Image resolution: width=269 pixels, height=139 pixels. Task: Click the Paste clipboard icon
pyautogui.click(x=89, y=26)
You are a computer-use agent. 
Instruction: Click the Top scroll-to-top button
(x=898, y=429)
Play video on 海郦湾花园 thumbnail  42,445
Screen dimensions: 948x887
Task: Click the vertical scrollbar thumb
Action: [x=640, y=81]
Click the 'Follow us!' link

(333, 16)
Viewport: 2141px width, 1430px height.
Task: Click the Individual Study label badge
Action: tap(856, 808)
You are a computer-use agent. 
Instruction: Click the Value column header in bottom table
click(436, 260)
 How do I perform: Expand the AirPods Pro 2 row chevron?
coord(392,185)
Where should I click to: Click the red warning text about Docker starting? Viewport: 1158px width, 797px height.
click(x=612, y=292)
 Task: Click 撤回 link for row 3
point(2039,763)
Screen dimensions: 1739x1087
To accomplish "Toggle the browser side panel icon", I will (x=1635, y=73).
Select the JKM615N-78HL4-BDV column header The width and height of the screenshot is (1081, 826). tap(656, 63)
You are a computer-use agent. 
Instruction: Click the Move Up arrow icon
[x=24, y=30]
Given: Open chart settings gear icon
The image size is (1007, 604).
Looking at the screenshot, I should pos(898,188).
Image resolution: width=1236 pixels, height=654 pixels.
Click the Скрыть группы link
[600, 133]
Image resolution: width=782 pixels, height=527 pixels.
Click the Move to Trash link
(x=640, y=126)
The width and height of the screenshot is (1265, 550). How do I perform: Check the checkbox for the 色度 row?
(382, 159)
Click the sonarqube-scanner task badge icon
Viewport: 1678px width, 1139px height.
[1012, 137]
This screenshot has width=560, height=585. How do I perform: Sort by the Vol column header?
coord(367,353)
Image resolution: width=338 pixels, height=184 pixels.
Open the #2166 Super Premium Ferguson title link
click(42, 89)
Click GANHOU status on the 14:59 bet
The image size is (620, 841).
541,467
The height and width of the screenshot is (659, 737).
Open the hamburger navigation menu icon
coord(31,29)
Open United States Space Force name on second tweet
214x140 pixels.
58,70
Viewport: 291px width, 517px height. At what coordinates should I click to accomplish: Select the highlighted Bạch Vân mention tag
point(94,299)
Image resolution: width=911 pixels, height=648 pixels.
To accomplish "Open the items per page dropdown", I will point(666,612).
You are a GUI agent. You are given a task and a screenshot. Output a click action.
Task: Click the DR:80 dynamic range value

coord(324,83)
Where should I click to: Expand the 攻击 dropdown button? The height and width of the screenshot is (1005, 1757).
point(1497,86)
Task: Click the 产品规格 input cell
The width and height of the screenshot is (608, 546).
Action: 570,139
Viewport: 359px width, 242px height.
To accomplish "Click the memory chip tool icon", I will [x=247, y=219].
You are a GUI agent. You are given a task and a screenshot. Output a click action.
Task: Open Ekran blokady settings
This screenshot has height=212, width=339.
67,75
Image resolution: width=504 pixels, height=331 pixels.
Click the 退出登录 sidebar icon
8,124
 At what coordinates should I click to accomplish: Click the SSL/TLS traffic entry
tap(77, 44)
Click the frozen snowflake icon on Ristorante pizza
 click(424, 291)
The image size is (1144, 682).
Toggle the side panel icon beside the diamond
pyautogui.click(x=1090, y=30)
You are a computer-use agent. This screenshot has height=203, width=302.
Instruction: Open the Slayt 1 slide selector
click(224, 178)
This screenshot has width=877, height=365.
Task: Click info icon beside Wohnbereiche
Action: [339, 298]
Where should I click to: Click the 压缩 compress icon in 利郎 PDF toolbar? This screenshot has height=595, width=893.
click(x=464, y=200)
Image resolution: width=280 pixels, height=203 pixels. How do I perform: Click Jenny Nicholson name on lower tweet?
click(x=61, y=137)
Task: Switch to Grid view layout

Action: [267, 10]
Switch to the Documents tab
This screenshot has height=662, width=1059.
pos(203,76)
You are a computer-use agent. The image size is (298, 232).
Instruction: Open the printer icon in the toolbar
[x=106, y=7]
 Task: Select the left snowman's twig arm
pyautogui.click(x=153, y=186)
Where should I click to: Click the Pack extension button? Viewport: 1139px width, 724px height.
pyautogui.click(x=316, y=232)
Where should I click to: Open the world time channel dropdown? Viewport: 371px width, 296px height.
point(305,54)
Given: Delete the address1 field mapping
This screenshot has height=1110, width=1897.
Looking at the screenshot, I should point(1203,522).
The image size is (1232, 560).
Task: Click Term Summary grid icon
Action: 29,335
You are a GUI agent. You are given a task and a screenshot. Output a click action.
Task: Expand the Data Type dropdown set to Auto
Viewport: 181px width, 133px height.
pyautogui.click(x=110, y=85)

# [TASK TO CARRY OUT]
Copy the listing above line for line without changing anything.

# [RESULT OF THIS EXERCISE]
Image resolution: width=269 pixels, height=139 pixels. Task: Click the Paste clipboard icon
pyautogui.click(x=89, y=26)
You are a computer-use agent. 
Instruction: Click the Top scroll-to-top button
(x=898, y=429)
Play video on 海郦湾花园 thumbnail  42,445
Screen dimensions: 948x887
Task: Click the vertical scrollbar thumb
Action: [x=640, y=81]
Click the 'Follow us!' link

(333, 16)
Viewport: 2141px width, 1430px height.
Task: Click the Individual Study label badge
Action: tap(856, 808)
You are a computer-use agent. 
Instruction: Click the Value column header in bottom table
click(436, 260)
 How do I perform: Expand the AirPods Pro 2 row chevron?
coord(392,185)
Where should I click to: Click the red warning text about Docker starting? Viewport: 1158px width, 797px height.
click(x=612, y=292)
 Task: Click 撤回 link for row 3
point(2039,763)
Screen dimensions: 1739x1087
To accomplish "Toggle the browser side panel icon", I will (x=1635, y=73).
Select the JKM615N-78HL4-BDV column header The width and height of the screenshot is (1081, 826). tap(656, 63)
You are a computer-use agent. 
Instruction: Click the Move Up arrow icon
[x=24, y=30]
Given: Open chart settings gear icon
The image size is (1007, 604).
Looking at the screenshot, I should pos(898,188).
Image resolution: width=1236 pixels, height=654 pixels.
Click the Скрыть группы link
[600, 133]
Image resolution: width=782 pixels, height=527 pixels.
Click the Move to Trash link
(x=640, y=126)
The width and height of the screenshot is (1265, 550). How do I perform: Check the checkbox for the 色度 row?
(382, 159)
Click the sonarqube-scanner task badge icon
Viewport: 1678px width, 1139px height.
[1012, 137]
This screenshot has width=560, height=585. How do I perform: Sort by the Vol column header?
coord(367,353)
Image resolution: width=338 pixels, height=184 pixels.
Open the #2166 Super Premium Ferguson title link
click(42, 89)
Click GANHOU status on the 14:59 bet
The image size is (620, 841).
541,467
The height and width of the screenshot is (659, 737).
Open the hamburger navigation menu icon
coord(31,29)
Open United States Space Force name on second tweet
214x140 pixels.
58,70
Viewport: 291px width, 517px height. At what coordinates should I click to accomplish: Select the highlighted Bạch Vân mention tag
point(94,299)
Image resolution: width=911 pixels, height=648 pixels.
To accomplish "Open the items per page dropdown", I will point(666,612).
You are a GUI agent. You are given a task and a screenshot. Output a click action.
Task: Click the DR:80 dynamic range value

coord(324,83)
Where should I click to: Expand the 攻击 dropdown button? The height and width of the screenshot is (1005, 1757).
point(1497,86)
Task: Click the 产品规格 input cell
The width and height of the screenshot is (608, 546).
Action: 570,139
Viewport: 359px width, 242px height.
To accomplish "Click the memory chip tool icon", I will [x=247, y=219].
You are a GUI agent. You are given a task and a screenshot. Output a click action.
Task: Open Ekran blokady settings
This screenshot has height=212, width=339.
67,75
Image resolution: width=504 pixels, height=331 pixels.
Click the 退出登录 sidebar icon
8,124
 At what coordinates should I click to accomplish: Click the SSL/TLS traffic entry
tap(77, 44)
Click the frozen snowflake icon on Ristorante pizza
 click(424, 291)
The image size is (1144, 682).
Toggle the side panel icon beside the diamond
pyautogui.click(x=1090, y=30)
You are a computer-use agent. This screenshot has height=203, width=302.
Instruction: Open the Slayt 1 slide selector
click(224, 178)
This screenshot has width=877, height=365.
Task: Click info icon beside Wohnbereiche
Action: [339, 298]
Where should I click to: Click the 压缩 compress icon in 利郎 PDF toolbar? This screenshot has height=595, width=893.
click(x=464, y=200)
Image resolution: width=280 pixels, height=203 pixels. How do I perform: Click Jenny Nicholson name on lower tweet?
click(x=61, y=137)
Task: Switch to Grid view layout

Action: [267, 10]
Switch to the Documents tab
This screenshot has height=662, width=1059.
pos(203,76)
You are a computer-use agent. The image size is (298, 232).
Instruction: Open the printer icon in the toolbar
[x=106, y=7]
 Task: Select the left snowman's twig arm
pyautogui.click(x=153, y=186)
Where should I click to: Click the Pack extension button? Viewport: 1139px width, 724px height.
pyautogui.click(x=316, y=232)
Where should I click to: Open the world time channel dropdown? Viewport: 371px width, 296px height.
point(305,54)
Given: Delete the address1 field mapping
This screenshot has height=1110, width=1897.
Looking at the screenshot, I should point(1203,522).
The image size is (1232, 560).
Task: Click Term Summary grid icon
Action: 29,335
You are a GUI agent. You are given a task and a screenshot. Output a click action.
Task: Expand the Data Type dropdown set to Auto
Viewport: 181px width, 133px height.
pyautogui.click(x=110, y=85)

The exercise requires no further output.